Met de salderingsregeling wil de regering burgers belonen voor het overstappen op zonnepanelen. Als je in totaal meer stroom terug levert dan je afneemt, dan krijg je een aantrekkelijke terugleververgoeding. In de praktijk gaat dit als volgt: U koopt stroom van uw energiebedrijf. Vervolgens produceert u zelf stroom met zonnepanelen op uw dak. Alle stroom die u niet meteen zelf gebruikt verkoopt u terug tegen dezelfde (!) prijs. Wat het lucratief maakt is dat de terugleverprijs ook inclusief belasting is. Aangezien de stroomrekening voor twee derde uit belastingen en heffing bestaat is dit financieel zeer aantrekkelijk. Deze regeling kost de staatskas rond de 60 miljoen per jaar. Zonder ingrijpen loopt dit op tot 300 miljoen euro per jaar in 2030. Omdat de zonnepanelen ook goedkoper worden is het rendement nu te hoog volgens Kabinet Rutte III. De terugverdientijd zonder aanpassing van de salderingsregeling zou in 2025 op 4 jaar komen te liggen.

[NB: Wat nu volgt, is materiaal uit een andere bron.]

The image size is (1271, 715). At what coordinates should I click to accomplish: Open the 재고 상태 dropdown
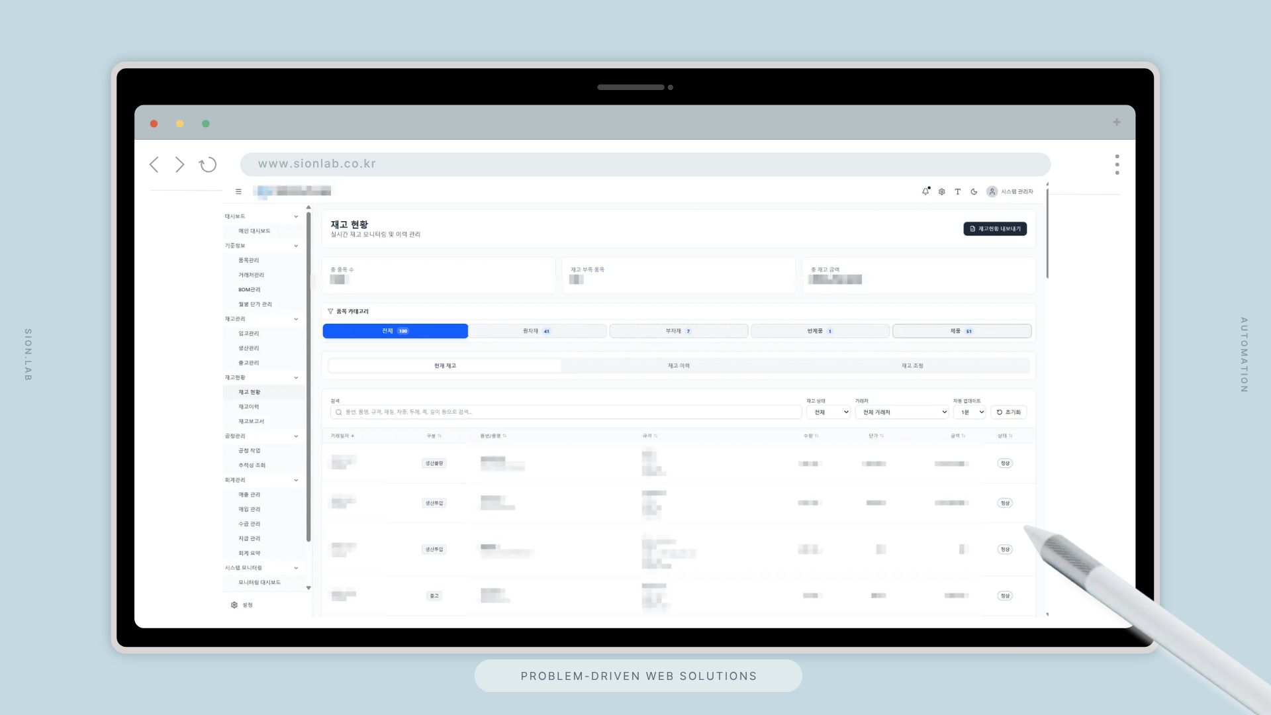pos(827,412)
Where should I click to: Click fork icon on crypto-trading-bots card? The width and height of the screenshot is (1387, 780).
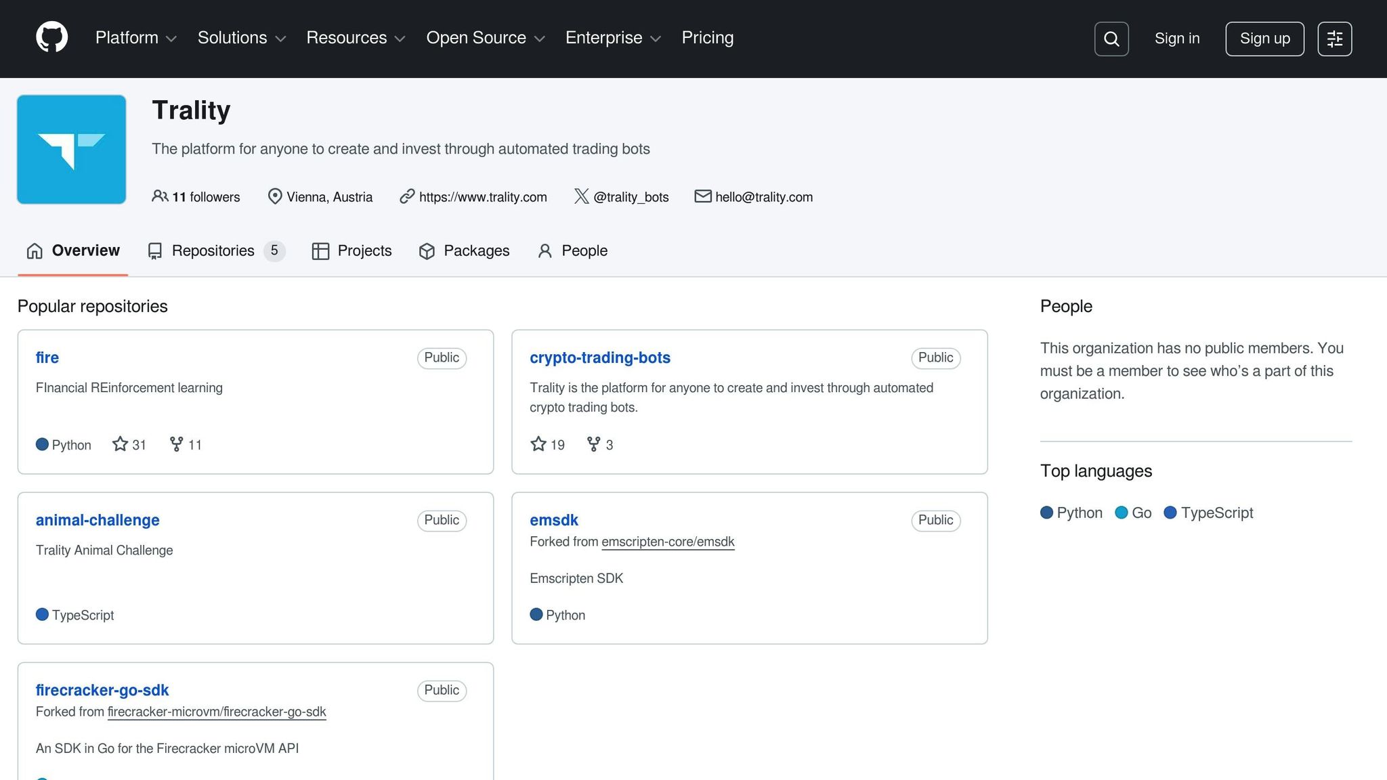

De regering wil toe naar een terugverdientijd van gemiddeld 7 jaar. Daarom gaat de salderingsregeling worden vervangen voor de terugleversubsidie.

Terugleversubsidie

De terugleversubsidie is een vergoeding voor de stroom die aan het elektriciteitsnet is terug geleverd. Deze vergoeding wordt echter gesplitst. De energieleverancier vergoedt de ‘kale energieprijs’ en de overheid legt daar een bedrag per kilowattuur bij. Het voordeel van de belastingen en heffingen tegenover de huidige salderingsregeling vervalt dus. Subsidies kunnen door de overheid ook verlaagt worden als de prijs van zonnepanelen daalt. De vuistregel van een terugverdientijd van gemiddeld 7 jaar blijft echter wel gehandhaafd. Investeren in zonnepanelen blijft daarom lonend. Gemiddeld genomen blijft de investering 6% rendement opleveren.

Taak energieleveranciers

Energie-Nederland, de koepelorganisatie voor energiebedrijven licht toe:
De consument vraagt een subsidiebeschikking aan bij RVO. RVO geeft een beschikking, inclusief het maximumaantal kilowatturen wat teruggeleverd mag worden. Vervolgens geeft RVO aan de netbeheerder door dat er een beschikking is en het maximumaantal kilowatturen. Dit wordt door de netbeheerder vastgelegd in het aansluitingentregister waarmee deze informatie beschikbaar komt voor de energieleverancier. Op basis van deze informatie kan de leverancier het voorschot van de consument aanpassen. Hierdoor kan de consument het financiële effect van zijn teruglevering direct terugzien. De totaal uit te keren subsidie voor de teruggeleverde kilowatturen, wordt vermeld op de energienota. Hierbij houdt de leverancier rekening met het maximum. De leverancier krijgt de uitgekeerde subsidie terug van RVO.

Realistisch zijn

Om de terugleversubsidie te realiseren, moet EZK (Economische Zaken) de benodigde regelgeving organiseren. De energieleveranciers kunnen op basis daarvan hun processen gaan inrichten. Het wijzigen van processen kent binnen de energiesector vaste termijnen. Dit najaar zouden de details en regeling dan al helemaal moeten zijn uitgewerkt. Het is dus nog maar de vraag of dit alles op tijd gerealiseerd kan worden. Wellicht dat invoering op een later tijdstip realistischer is meldt Energie-Nederland.